Martina Swafford (Funkhouser; pen name, Belle Bremer; July 26, 1845 – June 29, 1913) was an American poet of the long nineteenth century. Widely known by her pen-name, "Belle Bremer", her vision was greatly impaired, so much so that much of the time she was unable to read or write. Swafford was a native of Indiana, and by education, environment, and primary attachments, she was an Indiana poet. Yet she called herself semi-Southern, because of her Virginian parentage and her own yearly temporary home in the South. She spent her winters at Huntsville, Alabama, a noted health resort of the time, where much of her poetry was written. It was said that the cheerful, hopeful tone of these poems, made more effective by an underlying pathos, was a pleasing contrast to the melancholy which marred the work of so many verse-makers of the time.

==Early life and education==
Marthena Funkhouser (nickname, "Aunt Mat") was born near Terre Haute, Indiana, on July 26, 1845. Her parents, John G. Funkhouser and Mary E "Polly" Martin, were Virginians. Her father, of German ancestry, was a large farmer of Vigo County, Indiana. Her mother was of English descent.

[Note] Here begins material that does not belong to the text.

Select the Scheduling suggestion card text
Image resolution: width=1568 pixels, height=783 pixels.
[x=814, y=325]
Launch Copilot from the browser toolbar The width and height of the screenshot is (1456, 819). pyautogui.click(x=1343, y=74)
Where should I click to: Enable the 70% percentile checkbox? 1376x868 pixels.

Each year, Swafford spent part of her time in the South, generally passing the winters in Huntsville. She received a liberal education, which she supplemented by extensive reading and study.

Swafford's health was delicate and she suffered from optical weakness, which at times made her unable to read.

==Career==

I have brought them from their hiding,
Where they've lain these many years,
And have tried to read them over,
But I cannot for the tears.

At an early age, her poems were ranked with the foremost of the rising authors of the Wabash Valley. Her first literary work was stories for the Philadelphia "Saturday Evening Post." She became a contributor to "Peterson's Magazine" and other periodicals, and her poems were extensively read and copied. The Atlanta "Constitution" introduced her to its extended southern constituency, and some of her best work appeared in that journal. Much of her work was done during her winter residence in Huntsville. She belongs to the romantic rather than to the aesthetic school of poetry, though her verse was characterized by melody and a noticeable artistic treatment. Her muse was preëminently heroic and ideal, as her subjects generally indicated. She wrote of "The Norse King," "The Haunted Battlefield," "The Hesperides," "When My Ship Comes In," and other like matters, which appealed to the imagination of the reader. Among her most warmly-esteemed Southern literary friends was Henry W. Grady. She published one volume of poems, entitled Wych Elm (Buffalo, 1891).

Swafford was a charter member of the Western Association of Writers.

==Personal life==
On May 8, 1862, she married Benjamin Franklin Swafford (died 1900), a prominent physician in Terre Haute. Her home was a social and literary center, and her time was devoted to good works and literature. She died June 29, 1913, in Indianapolis, and she was buried at Highland Lawn Cemetery in Terre Haute.